Our Music Curriculum
What is Music?
Music is an expression of art through exploring sound.
Who leads music at Scarcliffe and what is their vision?
The music leader at our school is Sarah Bannister - who is also the teacher in Class 2. For further information about the music curriculum, or for other support, she can be contacted via email. email@example.com
The subject leader's vision for music is develop an enjoyment of music and to provide opportunities for children to express themselves. She aims for the children to stay in time with music when performing, increase self-confidence, develop an appreciation for music and to become critical thinkers as well as nurture creativity and understand how music is created.
Music Curriculum Intent
At Scarcliffe, we aim:
- To confidently sing a range of complex songs to an audience.
- To move, clap and perform in rhythm.
- To perform solo and in groups with increasing confidence, expression and level of skill.
- Listen and evaluate a range of music.
- Compose music for a range of purposes, using and reading musical notations.
In order to achieve this, we have developed our curriculum intent under four broad headings that we hope to deliver through the music curriculum. These are:
Our curriculum intent document for Music (see below) shows how these areas are developed progressively during a pupil’s time at Scarcliffe.
How Music is implemented at Scarcliffe
At Scarcliffe, the music intent document, developed from the National Curriculum, informs planning in each class. The themes taught in each class have been well thought out to cover all objectives in the National Curriculum over a two-year cycle.
At Scarcliffe, music is split differently in EYFS/ Key Stage 1 and Key Stage 2.
In EYFS and Key Stage 1, the Charanga scheme is used which is based on:
- Listening and rhythm.
- Singing and practicing skills.
This scheme includes each section of the curriculum in every lesson. For example, the lesson will begin with discussions about what music is. The children are then exposed to different genres of music where they concentrate on feelings, emotions and finding the beat. This is built on and progressed throughout a unit. Children are asked music related questions to further their knowledge and evaluate the music they have listened to. After this, the children are taught new skills which are normally accompanied with a song. The songs are practiced and performed with and without musical instruments.
In Key Stage 2, the Music Partnership Team come into our school and teach the children how to play musical instruments. The instruments they learn to play are the ukulele and flute. A similar method is used in Key Stage 2 as in Key Stage 1. During this time, the children develop an awareness for reading music and understanding different chords.
Performances are available to show other classes or parents.
Children also perform musical shows during their time at school. These are usually performed in Autumn Term 2 and include teaching the children to sing a range of songs.
During assemblies, children are exposed to a wide range of classical music which they learn to appreciate and name to broaden their music knowledge. The music leader also delivers a whole school singing assembly each week.
Our Curriculum Overview for Music
We cover the majority of the music curriculum through music lessons. However, certain aspects are covered through assemblies, topic work, plays and performances and through computing. The curriculum overview shows where each of the intent statements is covered.
Links to our core abilities
We have identified seven core abilities that we hope to develop through our curriculum offer.
- Questioning and curiosity
- Critical thinking and open-mindedness
- Perseverance and resilience
- Team work
We can develop many of these core abilities through effective music teaching, but we particularly focus on developing creativity, team work, independence and resilience.

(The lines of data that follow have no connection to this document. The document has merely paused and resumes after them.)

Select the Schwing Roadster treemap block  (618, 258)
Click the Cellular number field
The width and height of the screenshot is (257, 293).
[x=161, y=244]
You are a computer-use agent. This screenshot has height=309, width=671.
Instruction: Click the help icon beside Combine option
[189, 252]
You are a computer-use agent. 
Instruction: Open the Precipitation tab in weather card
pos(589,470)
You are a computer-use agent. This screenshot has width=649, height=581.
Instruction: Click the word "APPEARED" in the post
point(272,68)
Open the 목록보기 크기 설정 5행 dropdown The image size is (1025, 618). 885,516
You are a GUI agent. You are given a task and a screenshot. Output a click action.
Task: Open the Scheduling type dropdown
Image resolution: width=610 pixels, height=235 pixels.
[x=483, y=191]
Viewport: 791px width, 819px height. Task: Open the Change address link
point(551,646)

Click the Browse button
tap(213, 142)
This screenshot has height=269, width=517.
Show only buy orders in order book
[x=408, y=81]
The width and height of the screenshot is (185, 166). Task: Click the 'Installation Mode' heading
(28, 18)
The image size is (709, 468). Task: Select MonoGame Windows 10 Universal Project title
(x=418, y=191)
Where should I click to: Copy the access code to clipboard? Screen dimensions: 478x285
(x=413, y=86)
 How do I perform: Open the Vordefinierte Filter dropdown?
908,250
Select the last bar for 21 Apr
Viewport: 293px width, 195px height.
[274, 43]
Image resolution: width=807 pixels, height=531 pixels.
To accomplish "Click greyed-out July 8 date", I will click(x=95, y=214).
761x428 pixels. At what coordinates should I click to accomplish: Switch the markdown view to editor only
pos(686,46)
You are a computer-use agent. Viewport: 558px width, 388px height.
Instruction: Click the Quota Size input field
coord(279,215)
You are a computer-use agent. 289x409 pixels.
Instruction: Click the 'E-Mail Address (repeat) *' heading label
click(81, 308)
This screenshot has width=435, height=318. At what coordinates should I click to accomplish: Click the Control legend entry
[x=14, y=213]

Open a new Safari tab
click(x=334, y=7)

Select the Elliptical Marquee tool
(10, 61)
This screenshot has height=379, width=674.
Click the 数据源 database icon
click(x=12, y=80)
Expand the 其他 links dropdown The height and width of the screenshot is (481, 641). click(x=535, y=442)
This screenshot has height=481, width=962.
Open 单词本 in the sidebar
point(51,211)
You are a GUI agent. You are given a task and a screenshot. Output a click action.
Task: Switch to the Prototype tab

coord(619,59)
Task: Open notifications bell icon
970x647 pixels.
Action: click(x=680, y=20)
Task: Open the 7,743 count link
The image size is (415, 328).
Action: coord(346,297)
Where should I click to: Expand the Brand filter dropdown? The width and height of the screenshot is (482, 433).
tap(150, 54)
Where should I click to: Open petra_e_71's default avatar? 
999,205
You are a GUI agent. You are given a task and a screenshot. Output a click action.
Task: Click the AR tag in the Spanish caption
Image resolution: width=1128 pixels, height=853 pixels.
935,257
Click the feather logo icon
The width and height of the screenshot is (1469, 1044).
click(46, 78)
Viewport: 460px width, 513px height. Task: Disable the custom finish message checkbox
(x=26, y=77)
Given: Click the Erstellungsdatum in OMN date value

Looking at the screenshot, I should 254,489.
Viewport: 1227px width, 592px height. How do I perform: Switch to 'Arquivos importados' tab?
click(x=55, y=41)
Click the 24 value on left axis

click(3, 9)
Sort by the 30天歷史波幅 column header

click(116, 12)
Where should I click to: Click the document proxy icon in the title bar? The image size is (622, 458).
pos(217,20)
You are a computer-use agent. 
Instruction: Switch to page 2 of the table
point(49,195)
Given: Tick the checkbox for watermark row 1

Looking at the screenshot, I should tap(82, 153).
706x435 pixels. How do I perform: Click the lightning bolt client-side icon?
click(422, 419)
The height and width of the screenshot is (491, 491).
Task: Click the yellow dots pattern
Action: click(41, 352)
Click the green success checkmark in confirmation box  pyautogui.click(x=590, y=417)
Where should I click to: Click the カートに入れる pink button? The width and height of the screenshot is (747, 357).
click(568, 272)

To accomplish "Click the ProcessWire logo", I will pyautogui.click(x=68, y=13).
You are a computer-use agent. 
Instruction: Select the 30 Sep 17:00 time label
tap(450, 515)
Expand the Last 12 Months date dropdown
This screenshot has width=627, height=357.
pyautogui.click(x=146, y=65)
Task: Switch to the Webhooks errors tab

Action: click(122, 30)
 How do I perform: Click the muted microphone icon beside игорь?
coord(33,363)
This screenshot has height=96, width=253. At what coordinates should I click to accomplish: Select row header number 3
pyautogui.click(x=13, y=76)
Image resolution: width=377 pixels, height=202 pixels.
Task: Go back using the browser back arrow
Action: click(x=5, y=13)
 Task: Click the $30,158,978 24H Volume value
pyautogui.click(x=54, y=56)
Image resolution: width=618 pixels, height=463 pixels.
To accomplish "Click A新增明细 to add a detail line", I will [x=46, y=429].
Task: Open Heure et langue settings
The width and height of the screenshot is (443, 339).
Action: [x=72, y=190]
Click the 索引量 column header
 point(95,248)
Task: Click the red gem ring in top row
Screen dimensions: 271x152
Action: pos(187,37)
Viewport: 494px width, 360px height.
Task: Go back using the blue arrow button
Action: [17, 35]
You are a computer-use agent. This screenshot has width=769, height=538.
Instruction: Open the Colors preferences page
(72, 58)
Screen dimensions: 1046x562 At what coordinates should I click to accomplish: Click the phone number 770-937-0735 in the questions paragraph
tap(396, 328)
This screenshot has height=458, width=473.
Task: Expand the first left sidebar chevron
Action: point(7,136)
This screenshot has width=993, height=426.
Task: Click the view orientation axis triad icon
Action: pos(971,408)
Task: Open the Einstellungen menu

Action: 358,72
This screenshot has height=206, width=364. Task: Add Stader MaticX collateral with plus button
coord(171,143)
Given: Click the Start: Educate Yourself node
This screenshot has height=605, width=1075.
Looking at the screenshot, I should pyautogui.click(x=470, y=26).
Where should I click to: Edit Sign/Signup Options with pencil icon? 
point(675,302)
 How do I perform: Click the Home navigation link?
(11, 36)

Knowledge Organisers and Learning Journeys
In Music, we do not currently create Knowledge Organisers. Often, learning Journeys are created and developed as part of the topic curriculum alongside other subjects.
Monitoring the impact of teaching in Music
We understand the importance of teaching high quality music lessons to all children and leaders monitor the impact of teaching in a variety of ways.
The subject leader spends time in classes - seeing what the children are learning, talking to pupils about their understanding and views about music and talking to staff about the learning sequence they are following. The subject leader regularly liaises with to talk to the Music Partnership team who work with Key Stage 2.
The information is then shared and discussed with staff.
Staff assess children against the curriculum intent statements each year. Information is centered around determining which children are not yet at the expected standard and who are very secure within the expected standard. This provides us with information to inform our future teaching.
Here are some great websites to support learning in music:
Music at home
We do not set homework as such for music. However, each term class teachers send home a homework menu linked to their current topic and these may include options related to music. Children are encouraged and celebrated when bringing in music related topics.
Examples of pupil work
Trips and visitors to school
We occasionally plan visitors to come into school to enrich the curriculum with events such as African drumming. Children also have the opportunity to visit and take part in singing collaborations with other schools and often perform these to parents.